WRITTEN INSTRUCTION. Write out the lines of the records starting at the line containing "Where should I click to: Open the Mehdi" and ending at the line containing "Click inside the" as a JSON list of strings, one per line. Include both end lines and leave out any blank lines.

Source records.
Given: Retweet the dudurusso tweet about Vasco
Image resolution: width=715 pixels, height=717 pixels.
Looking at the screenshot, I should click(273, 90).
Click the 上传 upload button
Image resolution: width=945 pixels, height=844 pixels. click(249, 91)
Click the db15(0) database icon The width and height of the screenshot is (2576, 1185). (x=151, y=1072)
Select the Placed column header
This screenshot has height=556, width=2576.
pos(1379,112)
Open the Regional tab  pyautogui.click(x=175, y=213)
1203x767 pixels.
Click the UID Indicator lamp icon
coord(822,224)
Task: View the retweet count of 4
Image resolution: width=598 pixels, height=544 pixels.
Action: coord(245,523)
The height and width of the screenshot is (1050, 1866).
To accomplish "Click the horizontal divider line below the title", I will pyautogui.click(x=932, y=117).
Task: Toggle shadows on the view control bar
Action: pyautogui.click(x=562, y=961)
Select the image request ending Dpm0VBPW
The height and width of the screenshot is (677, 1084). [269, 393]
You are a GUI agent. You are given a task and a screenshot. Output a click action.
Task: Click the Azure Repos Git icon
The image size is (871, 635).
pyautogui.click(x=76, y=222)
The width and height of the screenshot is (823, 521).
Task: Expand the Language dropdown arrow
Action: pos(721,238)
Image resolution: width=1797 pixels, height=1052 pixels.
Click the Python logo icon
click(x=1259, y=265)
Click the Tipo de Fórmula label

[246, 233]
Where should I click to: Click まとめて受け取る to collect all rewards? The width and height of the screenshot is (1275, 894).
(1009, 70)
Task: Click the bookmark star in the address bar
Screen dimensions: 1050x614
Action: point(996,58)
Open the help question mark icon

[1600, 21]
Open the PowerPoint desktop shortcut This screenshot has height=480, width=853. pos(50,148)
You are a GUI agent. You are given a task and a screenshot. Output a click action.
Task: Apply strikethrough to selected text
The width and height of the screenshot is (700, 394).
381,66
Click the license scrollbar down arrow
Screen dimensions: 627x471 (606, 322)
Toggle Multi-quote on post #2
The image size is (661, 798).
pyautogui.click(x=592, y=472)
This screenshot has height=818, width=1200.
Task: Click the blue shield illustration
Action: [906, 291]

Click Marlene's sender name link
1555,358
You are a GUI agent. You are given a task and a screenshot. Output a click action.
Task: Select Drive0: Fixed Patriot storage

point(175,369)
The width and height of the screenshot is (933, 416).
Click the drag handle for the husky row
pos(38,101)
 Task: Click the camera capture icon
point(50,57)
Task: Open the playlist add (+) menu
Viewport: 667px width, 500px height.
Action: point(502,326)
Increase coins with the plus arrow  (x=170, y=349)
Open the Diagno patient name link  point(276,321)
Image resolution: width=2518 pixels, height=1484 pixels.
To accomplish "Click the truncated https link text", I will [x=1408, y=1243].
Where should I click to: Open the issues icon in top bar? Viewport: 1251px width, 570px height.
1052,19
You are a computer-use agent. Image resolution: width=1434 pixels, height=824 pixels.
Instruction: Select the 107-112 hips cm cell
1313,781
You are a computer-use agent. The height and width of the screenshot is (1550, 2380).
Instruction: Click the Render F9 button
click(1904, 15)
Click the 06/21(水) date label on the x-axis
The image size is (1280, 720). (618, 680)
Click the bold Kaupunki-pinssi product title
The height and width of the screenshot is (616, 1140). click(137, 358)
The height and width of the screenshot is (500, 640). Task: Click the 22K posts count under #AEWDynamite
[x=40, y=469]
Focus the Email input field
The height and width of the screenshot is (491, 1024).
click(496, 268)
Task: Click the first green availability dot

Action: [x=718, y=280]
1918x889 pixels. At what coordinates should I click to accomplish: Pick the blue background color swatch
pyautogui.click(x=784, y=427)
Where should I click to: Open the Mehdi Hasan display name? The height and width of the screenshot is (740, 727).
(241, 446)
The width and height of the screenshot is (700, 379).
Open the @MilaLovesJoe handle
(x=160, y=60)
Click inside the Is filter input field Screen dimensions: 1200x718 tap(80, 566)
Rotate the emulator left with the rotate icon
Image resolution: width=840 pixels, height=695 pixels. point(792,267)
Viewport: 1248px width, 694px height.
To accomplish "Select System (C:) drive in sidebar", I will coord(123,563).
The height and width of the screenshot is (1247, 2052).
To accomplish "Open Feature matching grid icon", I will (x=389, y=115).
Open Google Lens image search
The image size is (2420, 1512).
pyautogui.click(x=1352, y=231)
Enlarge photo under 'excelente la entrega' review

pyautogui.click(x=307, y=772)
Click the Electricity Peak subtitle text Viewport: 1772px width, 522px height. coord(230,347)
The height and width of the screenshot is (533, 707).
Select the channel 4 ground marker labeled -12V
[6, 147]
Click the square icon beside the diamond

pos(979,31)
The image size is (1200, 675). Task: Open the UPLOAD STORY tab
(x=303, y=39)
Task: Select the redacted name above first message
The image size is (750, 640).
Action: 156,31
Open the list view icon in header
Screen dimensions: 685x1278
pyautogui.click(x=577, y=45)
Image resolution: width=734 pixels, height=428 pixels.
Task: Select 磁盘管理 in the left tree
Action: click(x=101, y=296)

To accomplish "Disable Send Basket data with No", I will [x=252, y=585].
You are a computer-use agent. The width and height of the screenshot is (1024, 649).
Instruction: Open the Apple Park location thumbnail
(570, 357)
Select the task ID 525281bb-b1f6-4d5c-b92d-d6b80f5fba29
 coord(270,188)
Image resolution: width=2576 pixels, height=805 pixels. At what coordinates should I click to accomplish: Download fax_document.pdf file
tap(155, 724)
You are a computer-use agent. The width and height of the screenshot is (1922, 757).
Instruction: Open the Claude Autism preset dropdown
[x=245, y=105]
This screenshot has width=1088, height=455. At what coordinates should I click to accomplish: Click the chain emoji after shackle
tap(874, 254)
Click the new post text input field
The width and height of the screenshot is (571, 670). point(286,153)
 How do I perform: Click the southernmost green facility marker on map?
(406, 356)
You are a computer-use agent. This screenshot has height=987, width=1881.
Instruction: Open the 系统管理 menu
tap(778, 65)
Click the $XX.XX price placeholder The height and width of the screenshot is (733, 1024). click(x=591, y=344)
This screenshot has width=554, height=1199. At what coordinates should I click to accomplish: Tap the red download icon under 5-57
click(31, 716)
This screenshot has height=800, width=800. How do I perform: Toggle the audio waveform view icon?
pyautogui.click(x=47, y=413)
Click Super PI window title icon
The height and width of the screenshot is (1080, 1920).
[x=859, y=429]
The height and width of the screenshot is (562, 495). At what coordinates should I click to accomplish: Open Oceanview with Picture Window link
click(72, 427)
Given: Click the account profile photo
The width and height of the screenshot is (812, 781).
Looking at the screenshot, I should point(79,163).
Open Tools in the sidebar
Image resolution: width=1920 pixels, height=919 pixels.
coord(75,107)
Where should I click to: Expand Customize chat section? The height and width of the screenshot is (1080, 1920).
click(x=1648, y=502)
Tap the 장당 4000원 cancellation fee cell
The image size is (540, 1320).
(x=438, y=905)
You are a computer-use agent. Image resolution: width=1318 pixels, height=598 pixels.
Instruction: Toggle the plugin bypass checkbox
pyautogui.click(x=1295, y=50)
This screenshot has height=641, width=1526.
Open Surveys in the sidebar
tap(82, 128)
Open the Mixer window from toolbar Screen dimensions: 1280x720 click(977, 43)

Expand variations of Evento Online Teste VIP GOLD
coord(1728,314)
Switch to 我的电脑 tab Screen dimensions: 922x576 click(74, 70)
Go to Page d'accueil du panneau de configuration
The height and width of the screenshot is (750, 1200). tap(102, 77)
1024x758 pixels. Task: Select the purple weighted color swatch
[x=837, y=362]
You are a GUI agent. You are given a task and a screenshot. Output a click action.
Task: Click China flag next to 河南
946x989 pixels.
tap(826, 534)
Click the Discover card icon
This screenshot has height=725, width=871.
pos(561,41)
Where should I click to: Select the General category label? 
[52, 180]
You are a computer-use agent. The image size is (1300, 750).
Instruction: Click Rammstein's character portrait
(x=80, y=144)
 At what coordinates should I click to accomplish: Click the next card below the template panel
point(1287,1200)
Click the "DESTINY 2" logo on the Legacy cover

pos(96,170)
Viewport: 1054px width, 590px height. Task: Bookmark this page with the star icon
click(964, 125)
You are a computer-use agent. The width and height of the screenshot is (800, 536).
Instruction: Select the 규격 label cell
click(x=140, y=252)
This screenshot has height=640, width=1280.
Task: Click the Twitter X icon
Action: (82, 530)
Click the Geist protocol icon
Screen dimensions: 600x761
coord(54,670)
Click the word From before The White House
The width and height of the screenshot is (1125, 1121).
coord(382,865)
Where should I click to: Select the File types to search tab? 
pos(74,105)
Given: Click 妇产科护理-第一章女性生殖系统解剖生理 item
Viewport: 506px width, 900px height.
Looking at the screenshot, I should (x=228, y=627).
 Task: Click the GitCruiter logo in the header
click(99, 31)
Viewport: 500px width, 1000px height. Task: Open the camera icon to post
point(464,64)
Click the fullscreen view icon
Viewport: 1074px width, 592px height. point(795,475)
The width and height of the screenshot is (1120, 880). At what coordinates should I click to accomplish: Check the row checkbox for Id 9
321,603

ANSWER TO THIS PROBLEM.
[
  "Where should I click to: Open the Mehdi Hasan display name? The height and width of the screenshot is (740, 727).",
  "(241, 446)",
  "The width and height of the screenshot is (700, 379).",
  "Open the @MilaLovesJoe handle",
  "(x=160, y=60)",
  "Click inside the Is filter input field Screen dimensions: 1200x718 tap(80, 566)"
]